Show Author's information Manisha UPASANI( )
Department of Physics, Rashtrasant Tukadoji Maharaj Nagpur University, Nagpur, India

Abstract

This paper reports the comparative investigations of the structural and spectral properties of Y3Al5O12:Eu3+ (YAG:Eu) and Y3Al5O12:Eu3+,Si4+ (YAG:Eu,Si) phosphors synthesized by combustion method at low temperature. A pure phase was identified for the YAG:Eu phosphor with a suitable amount of SiO2. Rietveld refinement and analytical calculation of different structural parameters were performed to get the idea about the SiO2 substitution in YAG:Eu. The characteristic red luminescence corresponding to Eu3+ transitions was observed after irradiation with ultra violet (UV) light and enhanced with SiO2 addition.
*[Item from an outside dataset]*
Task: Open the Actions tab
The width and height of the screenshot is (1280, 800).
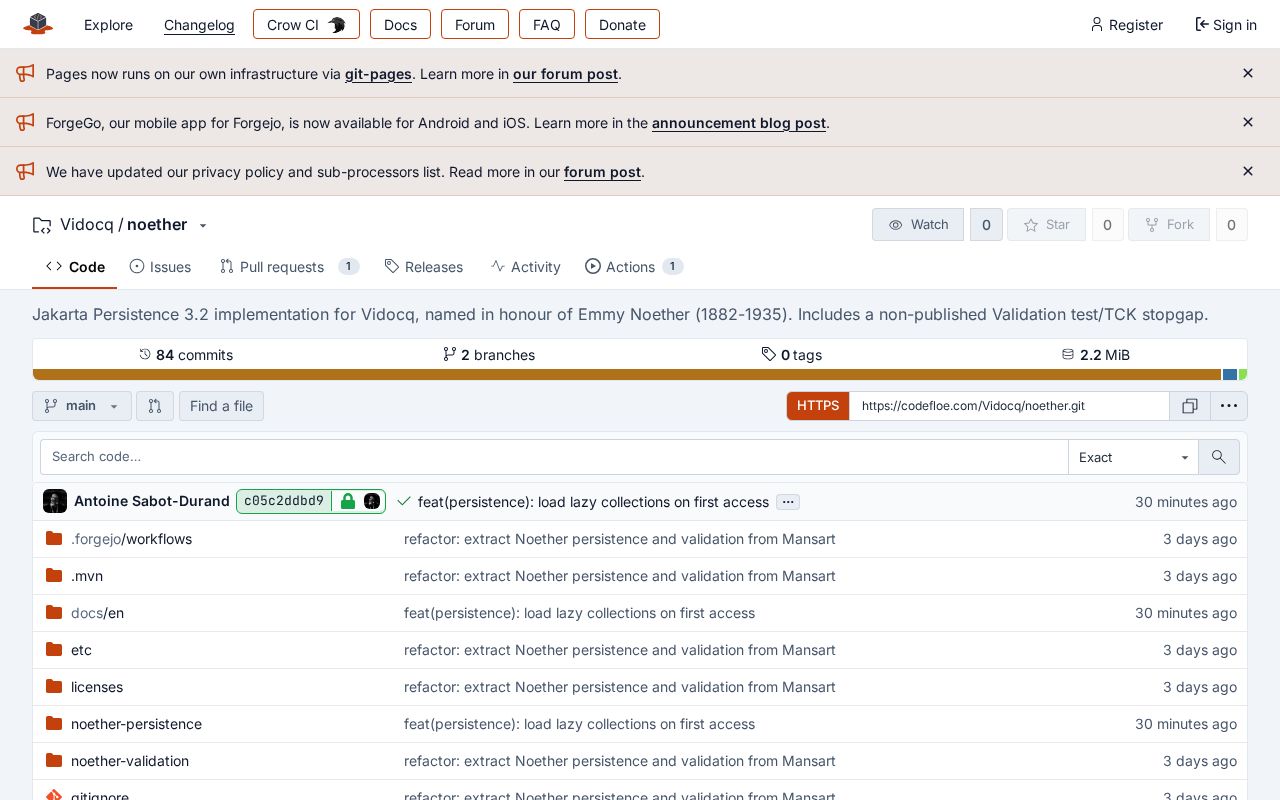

Jorgensen formula and nephelauxetic ratio were used to understand the ligand behavior of Eu–O bond in YAG doped phosphor. The Judd–Ofelt intensity parameters and color properties of the phosphors were determined in detail. An efficient synthesis method for YAG:Eu phosphor, compatible for industrial applications, was proposed.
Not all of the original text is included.